Bueller convinces Cameron to go on this adventure. Cameron’s dad leaves the family garage unlocked, which allows Bueller to practically steal Cameron’s dad’s 1961 Ferrari. Ferris then gets Cameron to make a fake call to the high school in order to get his girlfriend Sloan out. Cameron is then forced to hide in the back seat so the principal doesn’t catch on to Bueller’s plan.

For the rest of the school hours, Bueller drives the Ferrari around in the downtown Chicago area with his friends, making various pit stops, all in an effort to make his day off one to remember.
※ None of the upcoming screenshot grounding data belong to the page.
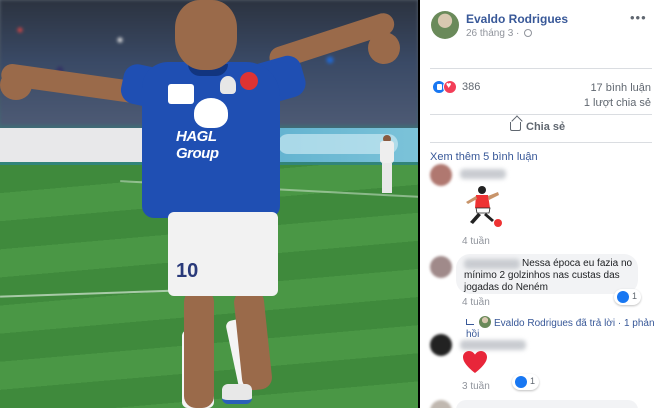  What do you see at coordinates (206, 35) in the screenshot?
I see `player-head` at bounding box center [206, 35].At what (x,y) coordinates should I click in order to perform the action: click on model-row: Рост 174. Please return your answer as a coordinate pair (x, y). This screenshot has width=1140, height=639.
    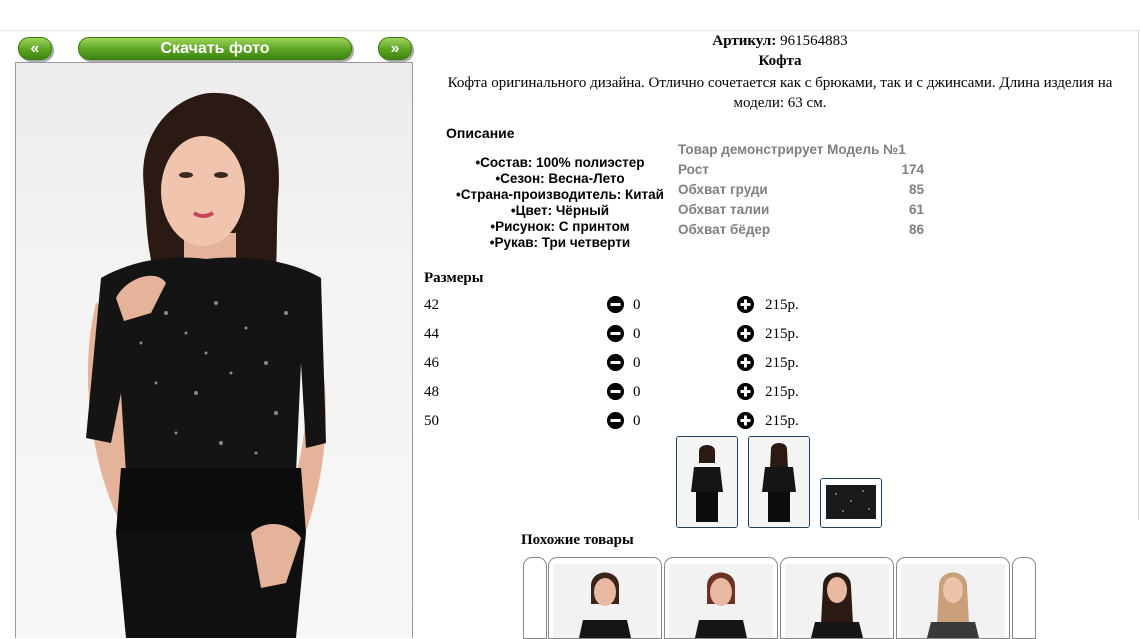
    Looking at the image, I should click on (801, 170).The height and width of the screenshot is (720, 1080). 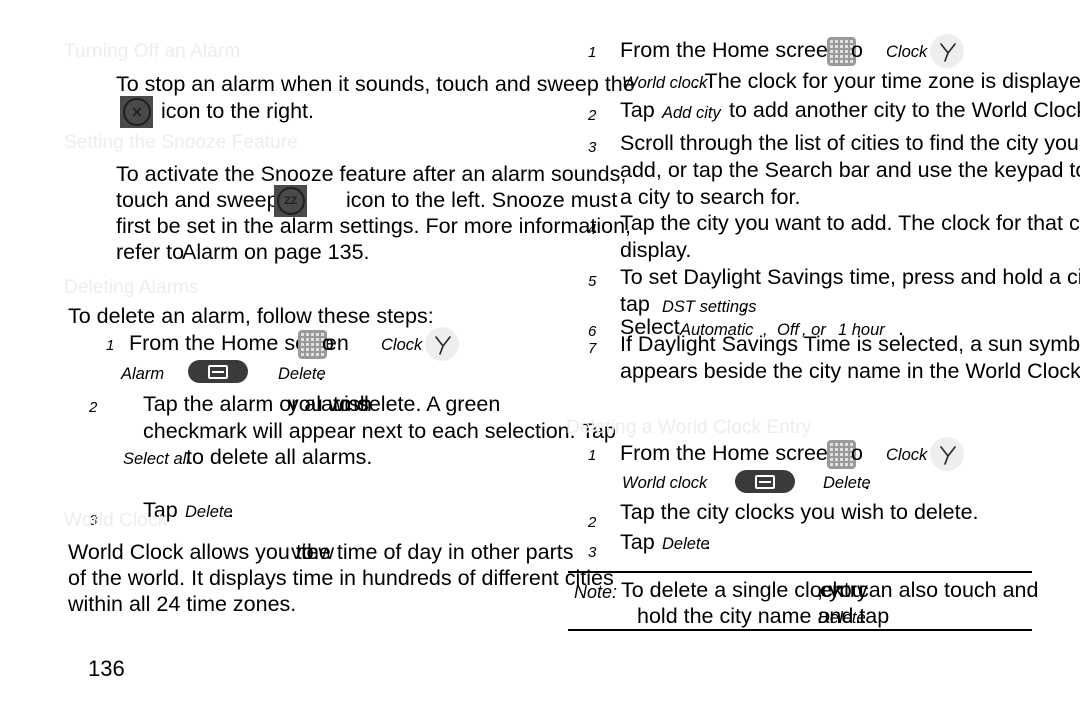 What do you see at coordinates (116, 520) in the screenshot?
I see `section-heading-world-clock: World Clock` at bounding box center [116, 520].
Some of the locations he and his crew visit are the Willis Tower, Wrigley Field, the Art Institute of Chicago, and a city parade, which Bueller, himself, makes an appearance in. 

All throughout the day there are several people in serious concern for Bueller and his illness, but there are two people who don’t believe his acts of foolishness. His principal, Ed Rooney (Jeffery Jones), and his sister, Jeanie (Jennifer Gray), are constantly trying to get Ferris caught because they don’t believe he should be out doing whatever he wants while everyone else is at school.

The film’s gross income was $70.7 million USD with a $5 million budget. (Amazon Prime Video)

Besides the overall humor in this movie, I think my favorite part is Broderick’s narration as Ferris Bueller. Broderick breaks the fourth wall by turning to the camera to make comments about events and other characters that lets the viewer in on Bueller’s thoughts. I think it adds so much more to the film because it develops his character and provides a look into how he really thinks. Without this commentary, the character development for Bueller wouldn’t be enough to explain his actions throughout the film.

Is the movie unrealistic? A little. But the movie’s acting and spontaneous comedic moments are what make it so captivating. Out of 5 stars, I would rate this 80s classic throwback movie a 5. It simply delivers a solid and entertaining storyline that makes you realize, as Bueller says, “Life moves pretty fast, you don’t stop and look around once in a while, you could miss it.”